Встретились на перекрестье времен и дорог оборотни с людьми ("Люди… Твари…") и ну… обсуждать, скажем так, некое место из блаженного Августина. Во мнениях, увы, не сошлись, хотя и те, и другие, и присутствовавший на диспуте честный волк в равной степени являлись тварями. От слова "творить". Старшими и младшими детьми и внуками одного Творца. Разговор ни к чему не привел, и родичи расстались надолго, если не навсегда, возможно, ушли в другой мир и в следующий раздел. На опустевшей поляне остались двое - недоумевающий волк и плачущий адепт учения, которое всех по большому счету и разлучило.
Слезы слезам, конечно же, рознь. Знаменитая слезинка ребенка и вопрос о ее стоимости воспринимаются по-иному, если ребеночек - дракон и ревет он по милости человеческих дядей, которые полагают себя очень умными ("Одна за всех"). Политики, государственные мужи, благородные доны… Таким дите обмануть раз плюнуть. Они и своих сыновей, если что, дезинформируют ("Кровь невинных"), только бы свергнуть внука кровавого узурпатора и возвести на престол последнего отпрыска загубленного короля. Еще один сюжет, возникший однажды и идущий своим путем по множеству текстов. Справедливость восторжествует, и на истерзанную тиранией страну снизойдут мир и благодать, только вот узурпатор предусмотрительно связал дворянство магической присягой. Обойти ее непросто, но и борцы с тиранией не сабо бульон хлебают! Тщательно пестуемый заговор вот-вот принесет плоды, только как бы в цепи не появилось слабое звено! Наследник славного герцогского рода начинает колебаться, а от его выбора зависит больше, чем казалось вначале. От герцогов и королей вообще многое зависит, и сам черт не всегда разберет, когда сомнения - благо, а когда смерти подобны.

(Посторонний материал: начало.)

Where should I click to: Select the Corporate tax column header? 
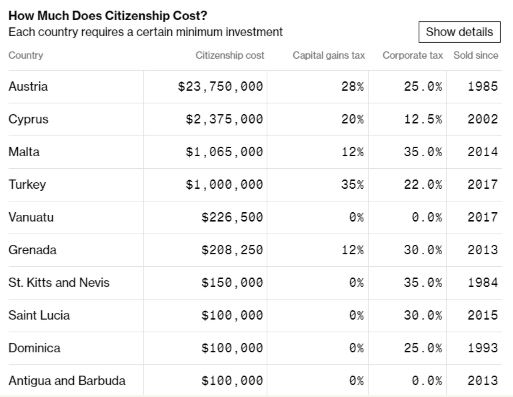413,55
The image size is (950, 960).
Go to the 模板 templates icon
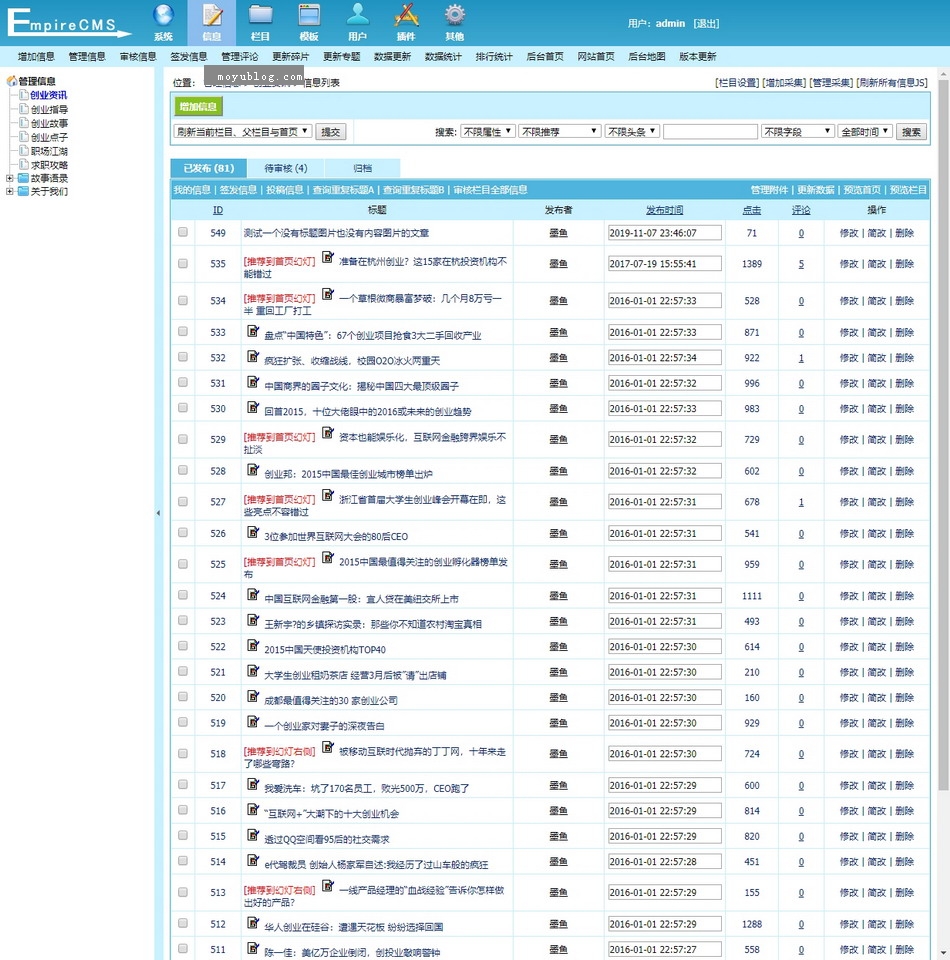[x=309, y=21]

Экс-пират, а ныне успешный монарх не усомнился в предательстве старого друга, который был ни в чем не виноват ("Лучшая ошибка"). Тогда не виноват. Зато в виде обиженного призрака наворотил немало - поди объясни жаждущему мести и в придачу слепому привидению, что дети за родителей не отвечают. Короли - потомки пирата выкручивались как могли; разумеется, тайком от подданных. Цель оправдывала средство, держава процветала, а потом в дело вмешалась любовь, и старательно размыкаемый круг с треском и искрами замкнулся, впрочем, подданные и этого не заметили. Столица продолжала печь вкусные пироги, и всякому, кто их пробовал, становилось ясно: в державе все отлично.

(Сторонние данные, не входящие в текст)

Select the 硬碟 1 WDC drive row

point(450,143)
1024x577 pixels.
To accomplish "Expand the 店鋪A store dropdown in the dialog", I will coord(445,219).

Где-то - мир, призраки и пироги, а где-то война, прапрапраправнучка могущественной колдуньи и привилегированная женская школа ("Первый снег"). Отроковицы из знатных семей, как и положено, зубрят, списывают, шушукаются, хихикают. Кто-то кого-то терпеть не может, кто-то кому-то симпатизирует, и все мечтают. Сперва о разном, потом, когда враги начинают ломиться в стены родимого учебного заведения, мечта становится одной на всех: продержаться до прихода подмоги. Может, кто-то из девчонок и воображал себя героиней баллады, но вряд ли подобной - без томных возлюбленных и блистающих ратей. Что поделать, не выбирают не только времена, но и легенды, в них просто попадают, с ними просто сталкиваются, и горе несведущим, неверующим, не понявшим! Иная легенда, будучи разбужена и (или) задействована, оказывается пострашней той самой гранаты в обезьяньих лапах, о чем и речь в очередном разделе. Не только сон разума порождает и спускает с цепи чудовищ. Некоторые вполне бодрствующие носители разума пребывают в уверенности, что находятся в здравом уме и твердой памяти. И действуют.

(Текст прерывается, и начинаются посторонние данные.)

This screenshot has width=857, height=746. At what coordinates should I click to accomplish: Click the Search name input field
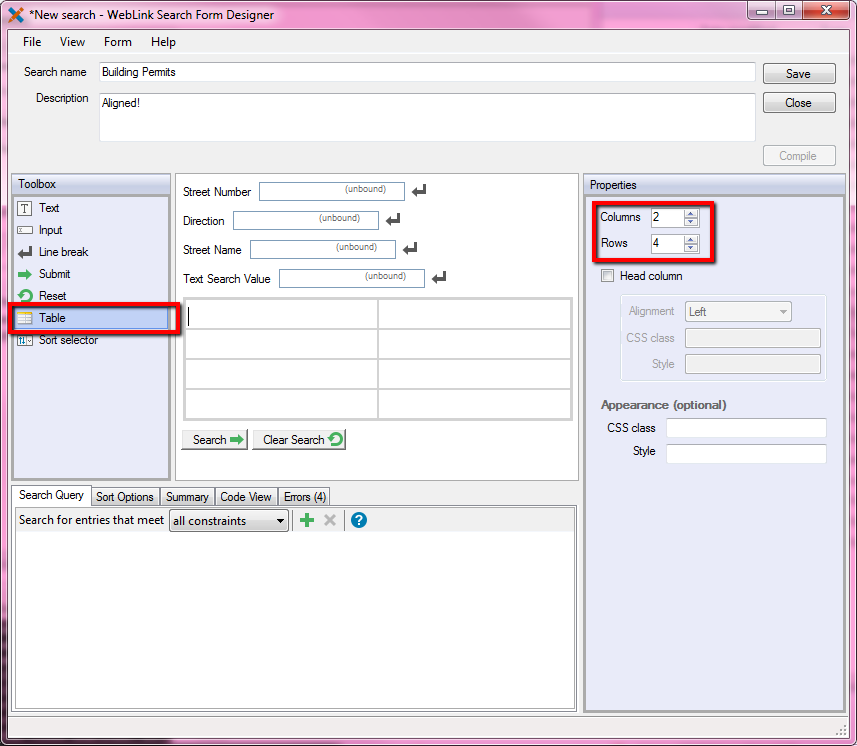pyautogui.click(x=427, y=72)
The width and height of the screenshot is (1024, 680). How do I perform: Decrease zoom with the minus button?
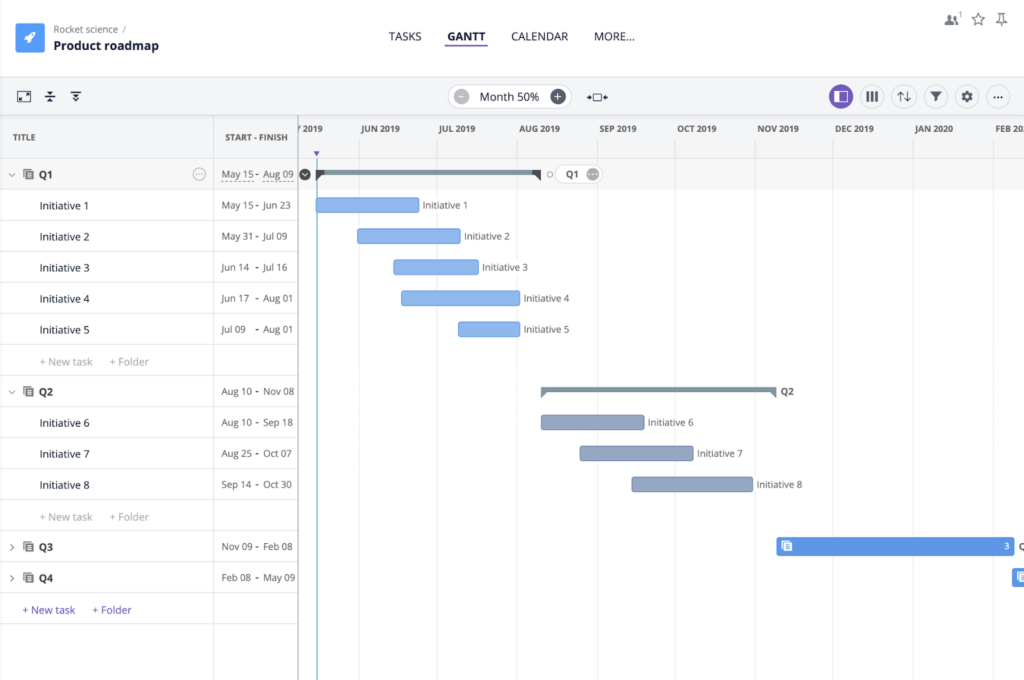[462, 96]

Эпоха просвещения и отрицания старых сказок. Шикарные завоеватели в элегантной форме с геральдическим, тоже очень красивым волком внедряют, не побоимся этого слова, орднунг на завоеванных территориях ("Волчья сила"). Не оценившие своего счастья унтерменши трепыхаются, там и сям возникают партизанские отряды, а какие партизаны без пособников и какой орднунг без карательных акций? Озабоченному текущим моментом коменданту дей Гретте не до местных поверий, в которых - вот ведь совпадение какое! - главная роль отведена Вечному Волку. Тому самому, что красуется на офицерском перстне г-на коменданта. Обезьяна не выдергивала чеку гранаты, обезьяна просто волоком тащила ее по лесу через бурелом. Результат сказаться не замедлил.
Канонисса Альена Аркская ("Замок на песке") понимала, что берет в руки именно гранату, только выбор у нее был, как у того солдата, на которого прут вражеские танки. На госпожу Альену перла ни много ни мало начинающаяся революция, а за спиной были не какие-то там привилегии и владения, а люди, ее люди, которых революционное правосудие швырнуло в тюрьму с перспективой гильотины. Некоторые аномальные феодалы видят свой долг в спасении вассалов и слуг, а некоторые еще более аномальные министры - в спасении государства, на этом они и сошлись: старая дева-герцогиня и похожий на таракана чиновник. Для них цель оправдывала средства, а средствами были их собственная кровь, белый прибрежный песок и легенда. Что вышло, то вышло.
В следующем мире великая революция, как и великая империя, успела стать прошлым, хотя выбившийся в императоры басконский капрал не проиграл своей войны и не потерял корону ("Vive le basilic!"). За него это сделали наследники, и теперь в стране республика, уже третья по счету. Прагматичный девятнадцатый век давно перевалил за половину, паровой двигатель, телеграф, газовое освещение и, само собой, пресса стали неотъемлемой частью жизни. Особенно пресса, на глазах почтеннейшей публики жонглирующая фактами и сплетнями, порождая мифы и легенды новейшего образца. Не бесплатно, само собой: хорошее перо стоит недешево, а Поль Дюфур - один из лучших. Журналисту велено исправить промах коллег и заодно помочь мсье премьеру в борьбе с оппозицией. Дюфур находит изящнейшее решение, и вот уже вся Республика обсуждает "проклятье императора" и считает странных ящериц. Ветер посеян, всходов ждать недолго.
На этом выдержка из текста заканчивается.